INVESTIGADORES
MARTINEZ NOËL Giselle Maria Astrid
congresos y reuniones científicas
Título:
Identification and characterization of a sucrose phosphate synthase from Synechococcus sp. pcc 7942
Autor/es:
MARTÍNEZ-NOËL G; SALERNO G
Lugar:
Pinamar
Reunión:
Congreso; XLI Reunión Anual SAIB; 2005
Institución organizadora:
SAIB
Resumen:
The salinity tolerance of the freshwater cyanobacterium
Synechococcus sp. PCC 7942 is determined by its ability for osmotic
adjustment and the presence of sucrose as osmolyte. Sucrose is
synthesized in a two-step pathway involving sucrose-phosphate
synthase (SPS) and sucrose-phosphate phosphatase (SPP), and
hydrolyzed by invertase. The present study describes the first
isolation of a SPS encoding gene from a Synechococcus, particularlly,
the PCC 7942 strain, and an expression analysis of the gene in the
wild type strain and mutant strains. The SPS gene encodes a 88
kDa polypeptide, which is 47% and 45% identical to Synechocystis
sp. PCC 6803 and Synechococcus sp. PCC 7002 SPS respectively.

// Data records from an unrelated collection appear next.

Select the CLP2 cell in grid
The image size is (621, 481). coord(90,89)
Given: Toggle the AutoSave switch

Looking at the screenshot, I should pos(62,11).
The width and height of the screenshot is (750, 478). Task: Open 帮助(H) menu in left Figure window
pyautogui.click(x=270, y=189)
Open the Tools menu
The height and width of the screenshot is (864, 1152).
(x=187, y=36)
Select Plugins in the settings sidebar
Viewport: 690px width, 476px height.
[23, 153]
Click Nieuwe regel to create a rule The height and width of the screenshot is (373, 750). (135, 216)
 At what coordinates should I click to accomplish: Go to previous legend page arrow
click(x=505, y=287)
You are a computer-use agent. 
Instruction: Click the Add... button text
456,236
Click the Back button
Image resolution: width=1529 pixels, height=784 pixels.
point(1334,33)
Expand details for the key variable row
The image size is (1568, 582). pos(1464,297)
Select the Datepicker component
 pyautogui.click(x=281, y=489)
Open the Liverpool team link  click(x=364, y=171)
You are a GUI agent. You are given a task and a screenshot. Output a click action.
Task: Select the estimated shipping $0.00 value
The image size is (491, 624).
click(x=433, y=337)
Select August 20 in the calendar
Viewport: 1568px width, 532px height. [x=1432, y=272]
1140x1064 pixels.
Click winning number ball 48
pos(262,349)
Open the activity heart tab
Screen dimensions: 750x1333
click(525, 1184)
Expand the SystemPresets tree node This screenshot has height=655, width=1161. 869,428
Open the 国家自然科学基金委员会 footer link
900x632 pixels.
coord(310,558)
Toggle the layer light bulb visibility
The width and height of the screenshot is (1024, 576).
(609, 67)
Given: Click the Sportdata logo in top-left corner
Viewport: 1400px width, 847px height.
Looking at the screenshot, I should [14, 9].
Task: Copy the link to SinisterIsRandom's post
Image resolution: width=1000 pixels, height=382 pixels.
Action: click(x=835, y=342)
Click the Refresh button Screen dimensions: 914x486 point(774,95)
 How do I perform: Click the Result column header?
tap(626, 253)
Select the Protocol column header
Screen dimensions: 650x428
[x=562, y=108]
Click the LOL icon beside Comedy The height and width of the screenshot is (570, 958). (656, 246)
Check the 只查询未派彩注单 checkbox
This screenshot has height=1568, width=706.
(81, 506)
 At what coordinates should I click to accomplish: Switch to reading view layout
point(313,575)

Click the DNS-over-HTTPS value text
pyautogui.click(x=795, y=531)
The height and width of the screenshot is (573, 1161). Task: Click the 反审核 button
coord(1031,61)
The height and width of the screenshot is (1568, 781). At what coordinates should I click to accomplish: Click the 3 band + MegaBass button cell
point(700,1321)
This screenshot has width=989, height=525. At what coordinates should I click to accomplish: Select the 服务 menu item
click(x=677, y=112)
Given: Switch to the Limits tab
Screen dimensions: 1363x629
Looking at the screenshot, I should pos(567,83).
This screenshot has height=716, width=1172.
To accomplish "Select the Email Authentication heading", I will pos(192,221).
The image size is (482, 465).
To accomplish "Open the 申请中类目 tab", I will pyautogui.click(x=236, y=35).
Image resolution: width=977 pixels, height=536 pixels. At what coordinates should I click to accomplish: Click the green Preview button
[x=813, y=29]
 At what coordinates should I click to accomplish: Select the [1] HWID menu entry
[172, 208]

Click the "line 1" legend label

Both of them are bidomainal SPSs composed by a Glucosyl-
Transferase Domain (GTD) and a Phospho-Hydrolase Domain
(PHD). Additionally, sequence analysis of the Synechococcus sp.
PCC 7942 genome, revealed that it has no other ORF encoding a
putative PHD. This characteristic suggests that SPS from
Synechococcus is likely to be a bifuntional enzyme. The fact that
the SPS encoding gene was not expressed in mutants impaired in
transcriptional factor NtcA or in signal protein PII indicates that
sucrose metabolism may be coordinated with nitrogen assimilation
through some or both proteins.
Supported by ANPCyT (PICT12233), CONICET, UNMdP and FIBA.